**Problem statement**
Each entry needs to be restated exactly as written.
####
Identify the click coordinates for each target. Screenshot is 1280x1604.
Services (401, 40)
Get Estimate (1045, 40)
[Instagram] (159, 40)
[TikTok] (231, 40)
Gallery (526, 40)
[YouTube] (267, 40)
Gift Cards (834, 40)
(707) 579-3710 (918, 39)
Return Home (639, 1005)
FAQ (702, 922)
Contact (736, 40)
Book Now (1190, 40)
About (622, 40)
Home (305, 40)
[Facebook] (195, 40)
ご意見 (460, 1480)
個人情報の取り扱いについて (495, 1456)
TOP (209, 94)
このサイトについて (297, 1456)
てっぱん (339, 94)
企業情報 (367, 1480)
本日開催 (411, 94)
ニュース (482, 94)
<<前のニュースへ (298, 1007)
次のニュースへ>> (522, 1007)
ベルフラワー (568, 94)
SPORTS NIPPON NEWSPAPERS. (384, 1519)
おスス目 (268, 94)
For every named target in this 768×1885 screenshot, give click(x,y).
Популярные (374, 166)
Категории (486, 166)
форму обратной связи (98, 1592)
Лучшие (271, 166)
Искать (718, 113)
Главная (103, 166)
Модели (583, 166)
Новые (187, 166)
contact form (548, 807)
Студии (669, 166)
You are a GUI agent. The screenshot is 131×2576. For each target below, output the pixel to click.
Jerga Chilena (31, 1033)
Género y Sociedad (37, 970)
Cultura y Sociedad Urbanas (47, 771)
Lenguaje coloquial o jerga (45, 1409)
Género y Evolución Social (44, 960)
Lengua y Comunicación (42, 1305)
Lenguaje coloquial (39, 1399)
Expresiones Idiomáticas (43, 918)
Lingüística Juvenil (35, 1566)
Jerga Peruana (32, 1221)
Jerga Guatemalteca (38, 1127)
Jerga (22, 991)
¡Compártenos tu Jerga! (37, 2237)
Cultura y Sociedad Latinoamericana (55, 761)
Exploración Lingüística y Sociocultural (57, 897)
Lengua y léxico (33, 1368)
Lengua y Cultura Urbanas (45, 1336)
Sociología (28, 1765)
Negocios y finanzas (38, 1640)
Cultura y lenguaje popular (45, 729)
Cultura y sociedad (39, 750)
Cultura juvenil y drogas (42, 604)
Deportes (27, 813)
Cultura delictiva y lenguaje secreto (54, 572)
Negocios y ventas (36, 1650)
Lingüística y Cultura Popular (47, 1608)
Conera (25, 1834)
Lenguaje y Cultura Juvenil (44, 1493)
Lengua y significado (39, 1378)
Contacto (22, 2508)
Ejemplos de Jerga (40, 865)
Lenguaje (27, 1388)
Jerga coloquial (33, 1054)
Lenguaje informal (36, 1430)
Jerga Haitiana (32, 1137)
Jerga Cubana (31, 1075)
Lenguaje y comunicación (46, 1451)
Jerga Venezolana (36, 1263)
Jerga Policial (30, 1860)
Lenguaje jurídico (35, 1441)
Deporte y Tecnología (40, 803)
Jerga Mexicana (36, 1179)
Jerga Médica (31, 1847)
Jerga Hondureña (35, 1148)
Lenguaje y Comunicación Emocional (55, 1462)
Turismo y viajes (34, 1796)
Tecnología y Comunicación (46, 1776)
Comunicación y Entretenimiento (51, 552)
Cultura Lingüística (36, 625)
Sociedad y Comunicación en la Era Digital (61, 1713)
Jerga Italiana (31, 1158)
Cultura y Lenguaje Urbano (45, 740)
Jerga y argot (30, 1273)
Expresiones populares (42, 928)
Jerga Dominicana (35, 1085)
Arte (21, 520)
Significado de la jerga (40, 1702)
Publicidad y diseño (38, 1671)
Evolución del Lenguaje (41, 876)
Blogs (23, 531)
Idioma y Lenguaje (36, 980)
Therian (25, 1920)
####
**Result**
Identify the click coordinates for each target. Screenshot is 1280x1604.
Services (401, 40)
Get Estimate (1045, 40)
[Instagram] (159, 40)
[TikTok] (231, 40)
Gallery (526, 40)
[YouTube] (267, 40)
Gift Cards (834, 40)
(707) 579-3710 (918, 39)
Return Home (639, 1005)
FAQ (702, 922)
Contact (736, 40)
Book Now (1190, 40)
About (622, 40)
Home (305, 40)
[Facebook] (195, 40)
ご意見 (460, 1480)
個人情報の取り扱いについて (495, 1456)
TOP (209, 94)
このサイトについて (297, 1456)
てっぱん (339, 94)
企業情報 (367, 1480)
本日開催 (411, 94)
ニュース (482, 94)
<<前のニュースへ (298, 1007)
次のニュースへ>> (522, 1007)
ベルフラワー (568, 94)
SPORTS NIPPON NEWSPAPERS. (384, 1519)
おスス目 (268, 94)
For every named target in this 768×1885 screenshot, give click(x,y).
Популярные (374, 166)
Категории (486, 166)
форму обратной связи (98, 1592)
Лучшие (271, 166)
Искать (718, 113)
Главная (103, 166)
Модели (583, 166)
Новые (187, 166)
contact form (548, 807)
Студии (669, 166)
You are a GUI agent. The screenshot is 131×2576. For each target below, output the pixel to click.
Jerga Chilena (31, 1033)
Género y Sociedad (37, 970)
Cultura y Sociedad Urbanas (47, 771)
Lenguaje coloquial o jerga (45, 1409)
Género y Evolución Social (44, 960)
Lengua y Comunicación (42, 1305)
Lenguaje coloquial (39, 1399)
Expresiones Idiomáticas (43, 918)
Lingüística Juvenil (35, 1566)
Jerga Peruana (32, 1221)
Jerga Guatemalteca (38, 1127)
Jerga (22, 991)
¡Compártenos tu Jerga! (37, 2237)
Cultura y Sociedad Latinoamericana (55, 761)
Exploración Lingüística y Sociocultural (57, 897)
Lengua y léxico (33, 1368)
Lengua y Cultura Urbanas (45, 1336)
Sociología (28, 1765)
Negocios y finanzas (38, 1640)
Cultura y lenguaje popular (45, 729)
Cultura y sociedad (39, 750)
Cultura juvenil y drogas (42, 604)
Deportes (27, 813)
Cultura delictiva y lenguaje secreto (54, 572)
Negocios y ventas (36, 1650)
Lingüística y Cultura Popular (47, 1608)
Conera (25, 1834)
Lenguaje y Cultura Juvenil (44, 1493)
Lengua y significado (39, 1378)
Contacto (22, 2508)
Ejemplos de Jerga (40, 865)
Lenguaje (27, 1388)
Jerga coloquial (33, 1054)
Lenguaje informal (36, 1430)
Jerga Haitiana (32, 1137)
Jerga Cubana (31, 1075)
Lenguaje y comunicación (46, 1451)
Jerga Venezolana (36, 1263)
Jerga Policial (30, 1860)
Lenguaje jurídico (35, 1441)
Deporte y Tecnología (40, 803)
Jerga Mexicana (36, 1179)
Jerga Médica (31, 1847)
Jerga Hondureña (35, 1148)
Lenguaje y Comunicación Emocional (55, 1462)
Turismo y viajes (34, 1796)
Tecnología y Comunicación (46, 1776)
Comunicación y Entretenimiento (51, 552)
Cultura Lingüística (36, 625)
Sociedad y Comunicación en la Era Digital (61, 1713)
Jerga Italiana (31, 1158)
Cultura y Lenguaje Urbano (45, 740)
Jerga y argot (30, 1273)
Expresiones populares (42, 928)
Jerga Dominicana (35, 1085)
Arte (21, 520)
Significado de la jerga (40, 1702)
Publicidad y diseño (38, 1671)
Evolución del Lenguaje (41, 876)
Blogs (23, 531)
Idioma y Lenguaje (36, 980)
Therian (25, 1920)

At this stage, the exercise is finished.